WORK INSTRUCTION 1: Summarize the account in two sentences.
WORK INSTRUCTION 2: Decide whether each statement agrees with the account, answering yes or no and quoting the words of the account that settle it: (a) The writer regrets having reported. (b) Reporting made him scared of being exposed. (c) The Union does nothing for the victim.

READING TEXT:
Still for me, I don't see what else I could have done knowing what I knew at the time. My choice was to remain another anonymous victim if only that had been allowed to me. I had expected that by reporting I would cause him to become scared of being exposed but he and others had been doing this and getting away with it for a while so the effect was the opposite. This kind of thing has happened before and the perpetrators know full well that nothing will be done about any of it or worse that they will be helped in blaming the victim . They'll just make up some story to excuse what they have done and go on drugging and raping. I don't regret reporting it because now there is a record. However, I would tell a victim that going to this airline will just be another source of abuse for them and to make sure that they are able to withstand it because they will try to destroy you emotionally hoping that you will commit suicide so if you die they are rid of you and if you survive they can label you mentally ill and solve the rape problem by getting rid of the rape victim not the rapists. The Union also does nothing for you, as usual. I will like to say that I am Catholic and I would never ever ever commit suicide so it is murder if I am found dead. I feel I must say this since I have been threatened.

(Stored data)
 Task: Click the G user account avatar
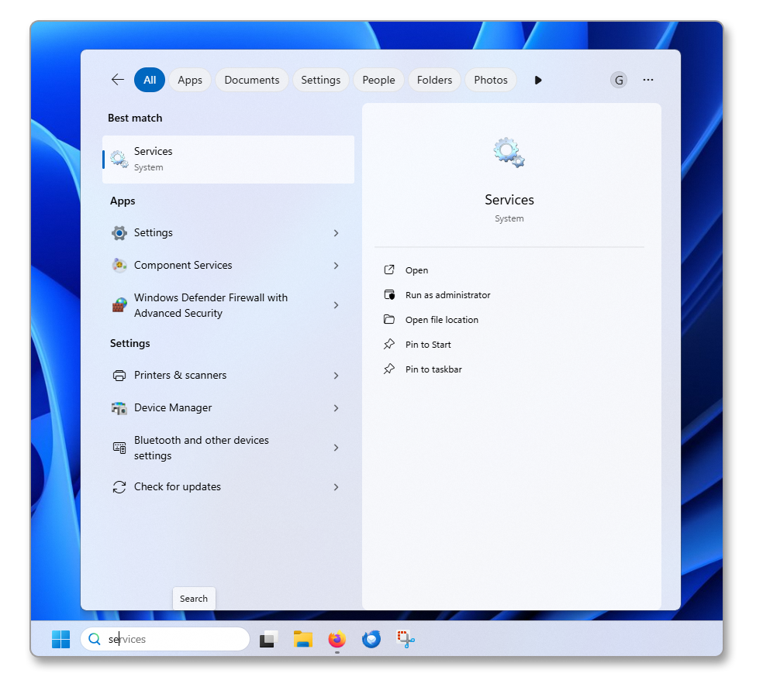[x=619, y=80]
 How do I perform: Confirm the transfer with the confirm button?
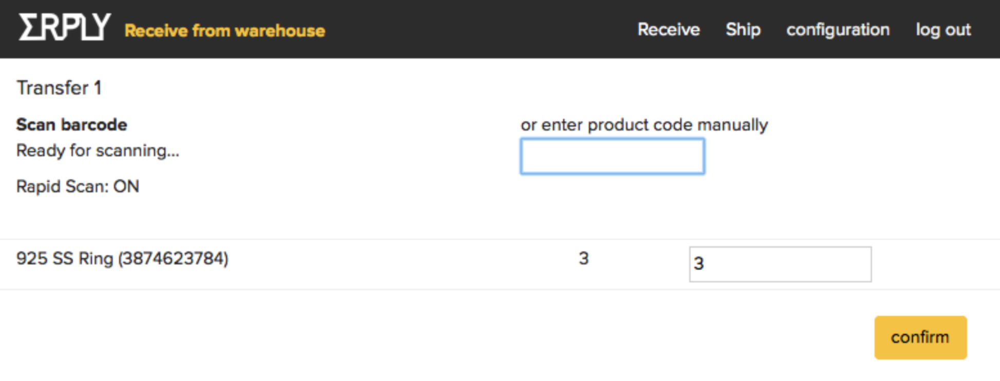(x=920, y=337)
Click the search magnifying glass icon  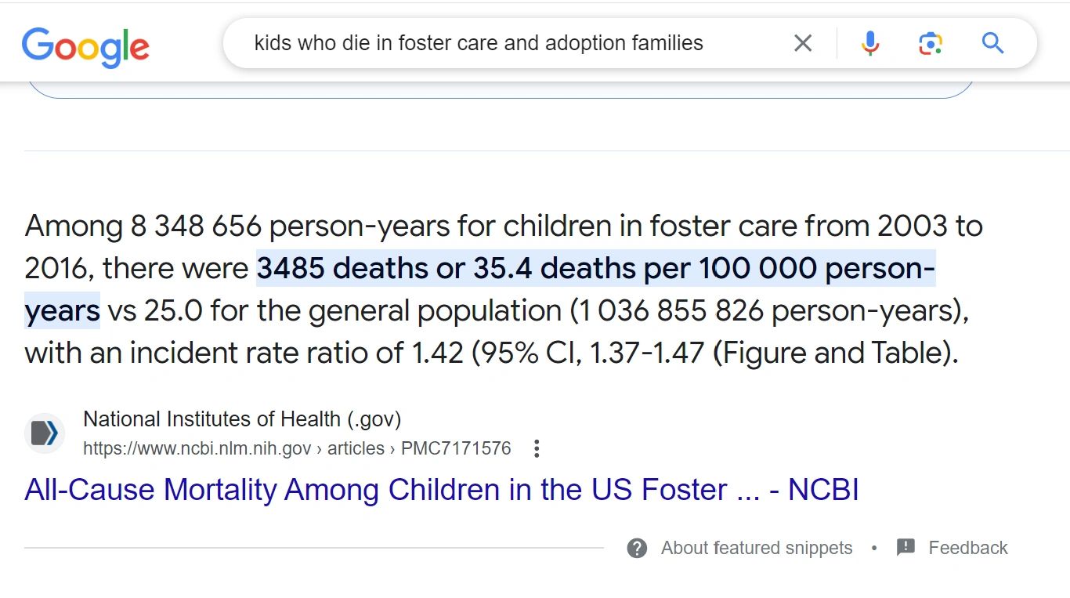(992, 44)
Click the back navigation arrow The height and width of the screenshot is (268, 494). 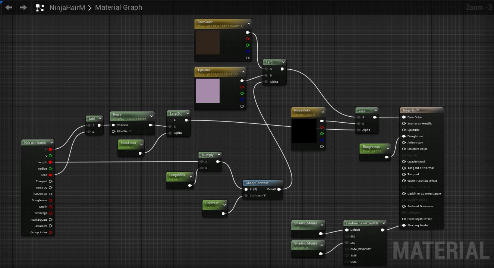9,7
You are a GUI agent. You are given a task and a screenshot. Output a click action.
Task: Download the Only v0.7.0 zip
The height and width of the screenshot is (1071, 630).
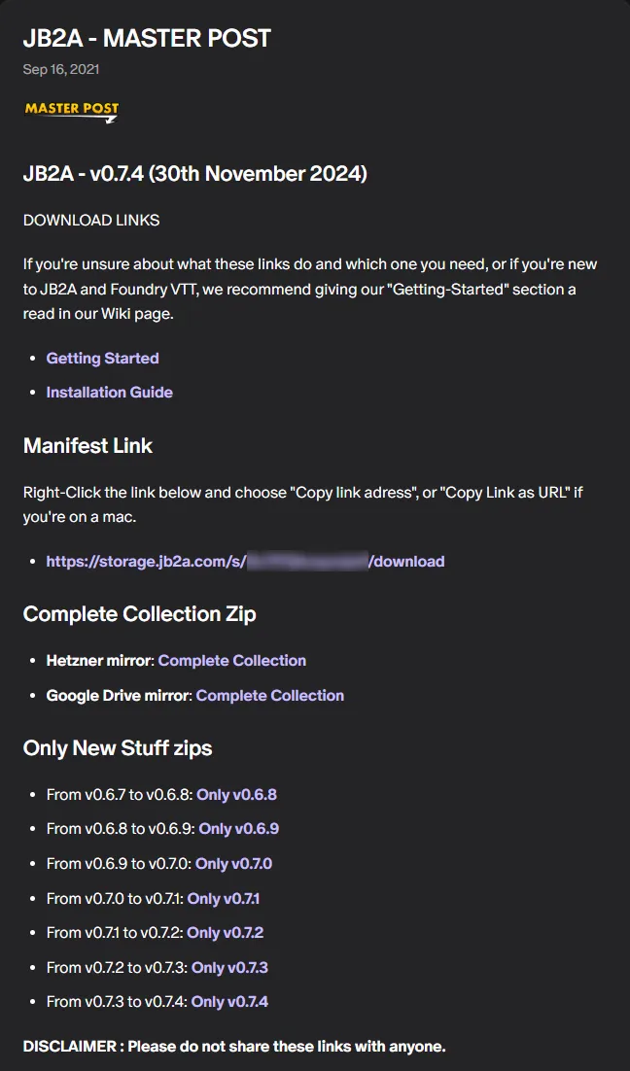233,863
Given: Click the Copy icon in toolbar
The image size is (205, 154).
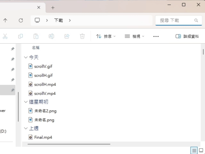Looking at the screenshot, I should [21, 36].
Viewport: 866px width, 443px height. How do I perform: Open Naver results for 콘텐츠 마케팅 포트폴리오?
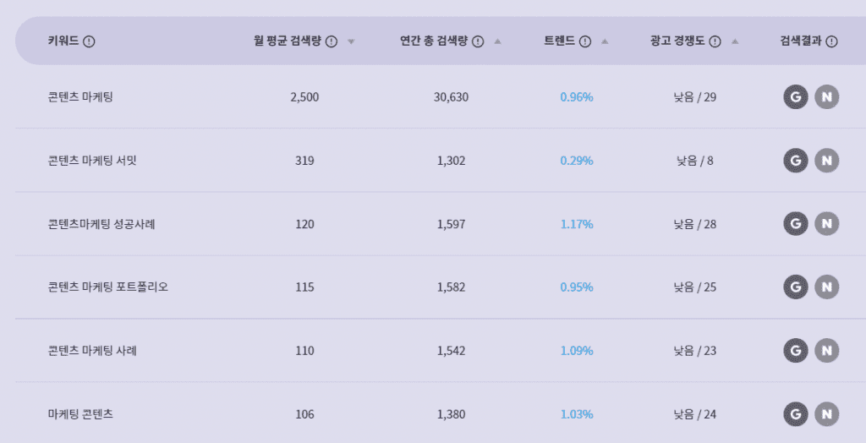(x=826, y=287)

RESULT 1: The writer does not regret reporting, because now there is a record, but would warn a victim that going to this airline will be another source of abuse and that the Union does nothing. The writer, who is Catholic, states they would never commit suicide, so being found dead would be murder, and says this because of threats received.

RESULT 2:
(a) No: "I don't regret reporting it because now there is a record."
(b) No: "so the effect was the opposite."
(c) Yes: "The Union also does nothing for you, as usual."